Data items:
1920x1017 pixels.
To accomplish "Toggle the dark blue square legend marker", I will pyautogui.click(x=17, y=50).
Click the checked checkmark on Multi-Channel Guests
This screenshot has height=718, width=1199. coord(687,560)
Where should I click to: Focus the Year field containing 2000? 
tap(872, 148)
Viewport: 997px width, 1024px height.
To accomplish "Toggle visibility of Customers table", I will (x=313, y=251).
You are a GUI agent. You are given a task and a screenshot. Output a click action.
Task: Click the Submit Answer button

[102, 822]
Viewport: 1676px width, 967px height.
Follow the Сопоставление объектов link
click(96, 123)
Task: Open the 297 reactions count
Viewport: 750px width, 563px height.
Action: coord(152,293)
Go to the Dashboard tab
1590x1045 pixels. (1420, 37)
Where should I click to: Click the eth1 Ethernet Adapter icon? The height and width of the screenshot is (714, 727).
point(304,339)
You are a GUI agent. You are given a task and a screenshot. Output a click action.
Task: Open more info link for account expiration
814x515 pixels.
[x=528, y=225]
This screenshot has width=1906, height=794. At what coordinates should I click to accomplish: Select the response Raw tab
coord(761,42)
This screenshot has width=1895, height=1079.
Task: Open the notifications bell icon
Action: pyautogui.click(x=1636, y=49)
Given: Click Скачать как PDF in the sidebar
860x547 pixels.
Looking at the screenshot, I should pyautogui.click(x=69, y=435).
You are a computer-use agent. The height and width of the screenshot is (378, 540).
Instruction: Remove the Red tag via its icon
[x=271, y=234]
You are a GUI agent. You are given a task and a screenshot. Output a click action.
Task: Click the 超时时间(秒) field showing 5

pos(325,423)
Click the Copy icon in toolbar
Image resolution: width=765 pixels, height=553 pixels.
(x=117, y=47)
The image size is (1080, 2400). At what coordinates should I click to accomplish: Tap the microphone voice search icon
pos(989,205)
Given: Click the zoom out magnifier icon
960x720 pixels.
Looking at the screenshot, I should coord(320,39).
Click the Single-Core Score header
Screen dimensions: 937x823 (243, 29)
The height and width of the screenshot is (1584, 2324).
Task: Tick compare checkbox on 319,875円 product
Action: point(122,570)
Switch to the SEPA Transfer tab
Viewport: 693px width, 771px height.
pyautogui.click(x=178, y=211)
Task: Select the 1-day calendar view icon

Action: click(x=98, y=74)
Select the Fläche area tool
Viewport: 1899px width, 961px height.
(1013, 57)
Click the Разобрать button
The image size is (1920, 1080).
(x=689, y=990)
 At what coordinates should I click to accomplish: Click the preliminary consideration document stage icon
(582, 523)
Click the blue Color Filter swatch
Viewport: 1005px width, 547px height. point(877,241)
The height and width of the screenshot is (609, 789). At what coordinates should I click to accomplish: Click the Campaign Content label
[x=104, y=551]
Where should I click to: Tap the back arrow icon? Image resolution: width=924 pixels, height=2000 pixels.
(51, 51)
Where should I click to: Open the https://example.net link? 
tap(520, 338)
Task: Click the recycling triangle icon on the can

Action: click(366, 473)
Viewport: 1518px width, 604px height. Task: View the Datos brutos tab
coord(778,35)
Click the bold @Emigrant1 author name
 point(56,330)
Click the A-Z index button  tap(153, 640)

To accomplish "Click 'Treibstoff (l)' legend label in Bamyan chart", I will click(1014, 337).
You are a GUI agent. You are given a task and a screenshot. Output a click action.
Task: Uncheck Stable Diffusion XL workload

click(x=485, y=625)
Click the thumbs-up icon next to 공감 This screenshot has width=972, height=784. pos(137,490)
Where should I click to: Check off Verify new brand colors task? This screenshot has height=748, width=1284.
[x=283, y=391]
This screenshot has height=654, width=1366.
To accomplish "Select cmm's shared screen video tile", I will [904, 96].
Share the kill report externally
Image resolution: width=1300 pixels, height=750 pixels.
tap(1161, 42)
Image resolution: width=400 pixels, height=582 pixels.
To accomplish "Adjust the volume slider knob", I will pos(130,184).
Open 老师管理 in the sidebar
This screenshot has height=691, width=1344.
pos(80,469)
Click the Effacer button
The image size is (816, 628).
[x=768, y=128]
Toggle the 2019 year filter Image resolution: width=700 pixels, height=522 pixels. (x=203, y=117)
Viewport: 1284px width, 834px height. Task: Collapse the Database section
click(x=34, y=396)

■ What to produce ■
Retype the portion of the data above that starts on the line with "Viewport: 997px width, 1024px height." and finishes on the line with "Viewport: 1676px width, 967px height.", including both of those lines.

■ Reply ■
Viewport: 997px width, 1024px height.
To accomplish "Toggle visibility of Customers table", I will (x=313, y=251).
You are a GUI agent. You are given a task and a screenshot. Output a click action.
Task: Click the Submit Answer button

[102, 822]
Viewport: 1676px width, 967px height.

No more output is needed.